Sawtooth Software Conference 2010, October 4-8, Newport Beach, California
March 04, 2011
RTi Research recently joined over 150 researchers and academics from around the world for Sawtooth Software’s fifteenth conference. Sawtooth Software is one of the leaders in online survey research software, with a focus on advanced techniques such as conjoint (choice) analysis.
Conjoint experts presented on practical and theoretical applications of current and future conjoint techniques over the design course of three days. Highlights of the conference included:
Presentations covered all aspects of how respondents make decisions in choice based tasks – the effect of the design (e.g., length, visual display, live vs. virtual stimuli) on respondents’ choice, how respondents narrow down the choice set, how respondents process the large amount of information presented to them during a typical conjoint study, etc. These discussions help keep RTi on the leading edge in conjoint study design.
Analytic discussions touched on technical theories and advancements in some existing techniques. We’ll leave the technical theorizations to the academics, but are excited about improved segmentation and line optimization capabilities using conjoint methodologies.
- Advances in Conjoint Techniques:
Sawtooth developers presented on the next breakthrough in conjoint techniques, Menu Based Choice (MBC). MBC promises to offer greater flexibility in design by allowing respondents to add on desired features to choice sets. These features may be priced to understand whether consumers are willing to pay a premium for one or more features. (As a side note, RTi Research has been involved with MBC as a beta tester over the past year and will remain on the forefront of this new technique.)

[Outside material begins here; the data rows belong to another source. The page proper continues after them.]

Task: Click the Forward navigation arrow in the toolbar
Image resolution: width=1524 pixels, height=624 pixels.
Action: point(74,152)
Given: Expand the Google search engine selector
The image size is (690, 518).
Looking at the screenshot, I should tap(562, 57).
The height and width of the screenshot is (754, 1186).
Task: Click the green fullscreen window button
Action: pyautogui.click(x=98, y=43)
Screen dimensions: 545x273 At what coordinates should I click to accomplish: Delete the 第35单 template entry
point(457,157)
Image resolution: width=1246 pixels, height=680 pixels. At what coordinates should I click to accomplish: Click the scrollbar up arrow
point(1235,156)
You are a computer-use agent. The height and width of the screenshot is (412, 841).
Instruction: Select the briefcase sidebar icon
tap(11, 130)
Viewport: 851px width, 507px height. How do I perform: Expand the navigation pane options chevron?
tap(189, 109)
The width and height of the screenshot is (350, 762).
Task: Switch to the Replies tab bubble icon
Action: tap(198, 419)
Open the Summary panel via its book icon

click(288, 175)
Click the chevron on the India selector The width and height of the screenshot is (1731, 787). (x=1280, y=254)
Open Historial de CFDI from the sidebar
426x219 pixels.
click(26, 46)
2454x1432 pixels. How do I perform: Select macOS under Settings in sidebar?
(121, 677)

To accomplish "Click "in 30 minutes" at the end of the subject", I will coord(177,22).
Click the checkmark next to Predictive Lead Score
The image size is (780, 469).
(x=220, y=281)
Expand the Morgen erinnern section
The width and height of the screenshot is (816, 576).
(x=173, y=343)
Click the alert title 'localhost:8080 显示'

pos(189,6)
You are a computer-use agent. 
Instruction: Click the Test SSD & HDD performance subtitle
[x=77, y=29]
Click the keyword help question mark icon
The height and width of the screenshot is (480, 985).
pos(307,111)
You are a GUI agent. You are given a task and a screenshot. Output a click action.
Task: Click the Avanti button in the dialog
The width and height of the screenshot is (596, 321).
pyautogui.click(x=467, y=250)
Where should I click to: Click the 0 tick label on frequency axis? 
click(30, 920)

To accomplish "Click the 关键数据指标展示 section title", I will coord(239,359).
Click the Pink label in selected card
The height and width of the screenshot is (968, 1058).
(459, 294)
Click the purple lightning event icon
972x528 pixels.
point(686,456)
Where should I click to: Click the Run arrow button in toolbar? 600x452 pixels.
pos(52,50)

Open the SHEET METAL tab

- Future Directions in Conjoint Techniques:
Presentations also led to discussions of future development directions, with particular interest in a new spin on discrete choice – Best/Worst Discrete Choice. As the name suggests, rather than picking one preferred option, the respondent selects the bundle that they like the most and the one that they like the least. This technique maximizes the learning from each discrete choice question to lead to more informed modeling while minimizing respondent fatigue.